On the 29 April 2007 CBS 60 Minutes program, George Tenet presented his rationalization of the “Slam dunk” comment he admits he made when asked by President Bush about the case against Saddam Hussein on weapons of mass destruction. He admitted to saying those infamous words, but begged to clarify the context. He insisted that the slam dunk did not refer to the fact that Saddam had the weapons, for CIA estimates are only based on assumptions by analysts whom you trust to know what they’re talking about. It was a slam dunk for President Bush, rather, to make the case to others, presumably at the U.N., that Saddam had the WMD, based on the arguments that the CIA would provide.

Apparently, this is the purpose of the CIA in Mr. Tenet’s view. It isn’t the national security of the U.S. that the CIA is supposed to monitor and protect. Rather, it is in the service of the policy making and executive measures of the presidential administration that the CIA’s intelligence and analysis are to be put.

The subjugation of our government’s best intelligence to the objectives of the Administration would normally not be alarming.

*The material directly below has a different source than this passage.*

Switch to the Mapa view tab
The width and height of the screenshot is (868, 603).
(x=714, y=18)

The problem is that when the Administration bases its actions on a political agenda rather than on a broadly accepted definition of the country’s interest, the CIA becomes a partisan tool instead of a national resource.

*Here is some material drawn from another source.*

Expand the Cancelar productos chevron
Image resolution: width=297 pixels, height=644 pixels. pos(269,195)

George Tenet was a team player; but the team on which he was playing was in the game only for its own survival and not on behalf of the nation’s good. So when his slam dunk rebounded off the rim, he was expendable. It was not good enough loyally to manipulate the knowledge of the CIA to make as convincing a case as possible for justifying an Administration strategic decision after the fact. During his 60 Minutes interview, Tenet was impassioned in defense of his former employees at the Agency. He apparently desires greater loyalty from them in return than he was awarded by the White House. All he got was a medal.